> Fragmento de origen

******

La radio mexicana en 1968


Hoy día, la radio musical que existía en México hace 50 años, en un año axial como lo fue 1968, resulta inimaginable. Cuando vivimos un presente en el que plataformas para escuchar y/o ver música en streaming como Spotify, iTunes, Apple Music, Tidal, SoundCloud o YouTube son parte de nuestra cotidianidad, ¿cómo podríamos concebir un tiempo en el que no existían no sólo internet sino ni siquiera la frecuencia modulada (FM) y todo se limitaba a una treintena de estaciones de amplitud modulada (AM), de las que apenas tres se dedicaban a tocar rock (o “música moderna”, como se acostumbraba llamarlo en ese entonces)?
  En 1968, yo tenía trece años y cursaba el segundo año de secundaria en una escuela de gobierno, a una cuadra del centro de Tlalpan (que no era ni por asomo el Coyoacancito que es en la actualidad, sino una plaza casi pueblerina, con su pintoresco kiosko, sus verdes bancas de hierro forjado, sus viejos portales, su colonial iglesia y su vetusto palacio de gobierno). Por la influencia de mi hermano mayor, yo amaba el rock que ese año se encontraba en pleno apogeo, con extraordinarios discos de intérpretes a quienes hoy consideramos clásicos, pero que en aquel momento eran jóvenes veinteañeros que producían música asombrosa, especialmente en Gran Bretaña y los Estados Unidos (en México, el panorama musical era –al igual que hoy– de infinita tristeza).
  A falta de medios que difundieran el género y a lo caros y difíciles de conseguir que eran muchos de los mejores discos, la radio en AM constituía nuestra única opción, nuestro pequeño oasis, a pesar de lo mala que era. Tres eran básicamente las estaciones que difundían rock en inglés: Radio 590 (que aún no se llamaba “La pantera de la juventud” (sic), Radio Éxitos y Radio Capital. A lo largo del día, las tres eran prácticamente idénticas y se dedicaban a tocar las canciones más exitosas del hit parade estadounidense, es decir, lo que hoy llamamos “sencillos”. Esto iba desde grupos y cantantes fresísimas (lo sé, ese término ya no se usa), como los Union Gap, Lulu, Barry Ryan, los Ohio Express, La Compañía 1910 (en realidad, The 1910 Fruitgum Company) o Los Monkees, hasta algunos más “pesados”, como Strawberry Alarm Clock, The Turtles, The Association, los Box Tops, Donovan, los Kinks, los Animals, los Rolling Stones y, por supuesto, los Beatles.
  Había diferentes locutores, en su gran mayoría de edad adulta, que se dirigían a nosotros, los jóvenes, como si fuésemos retrasados mentales. Creían que alzando la voz (de hecho, gritando) y haciendo chistes malísimos, se ganaban la simpatía de los radioescuchas. No es que en esos días uno fuera muy crítico, pero algunos de aquellos loros resultaban francamente intragables. La estructura era casi siempre igual: comentarios del locutor, de pronto con alguna noticia sobre los grupos y solistas que ponía, luego una canción que no solía rebasar los tres minutos de duración y en seguida una sarta de seis o siete anuncios comerciales sobre los más diversos y superfluos productos.

******

> Tarea 1
Traduce al inglés esta oración del fragmento sobre la radio mexicana en 1968: "Creían que alzando la voz (de hecho, gritando) y haciendo chistes malísimos, se ganaban la simpatía de los radioescuchas."
> Tarea 2
Enumera todas las plataformas de streaming que nombra el fragmento sobre la radio mexicana en 1968.

> Información registrada
******

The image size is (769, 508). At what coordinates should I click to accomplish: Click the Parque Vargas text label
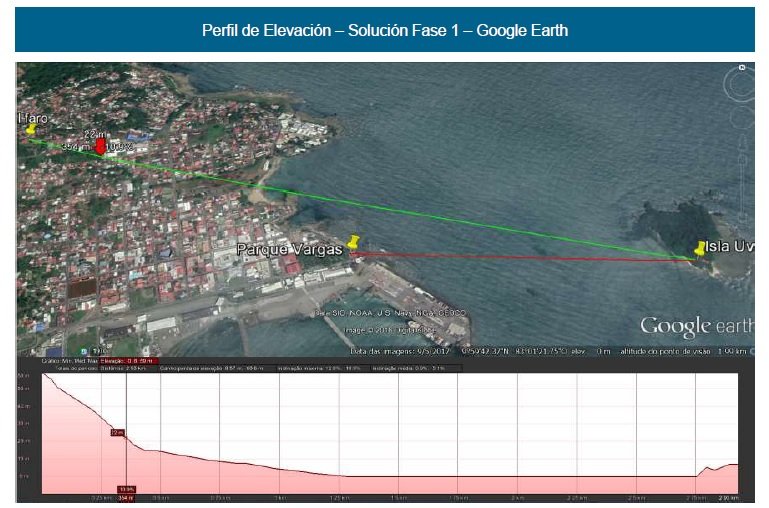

******

> Respuesta correcta 1
They believed that by raising their voices (in fact, shouting) and making terrible jokes, they were winning the listeners' affection.

> Respuesta correcta 2
Spotify, iTunes, Apple Music, Tidal, SoundCloud y YouTube.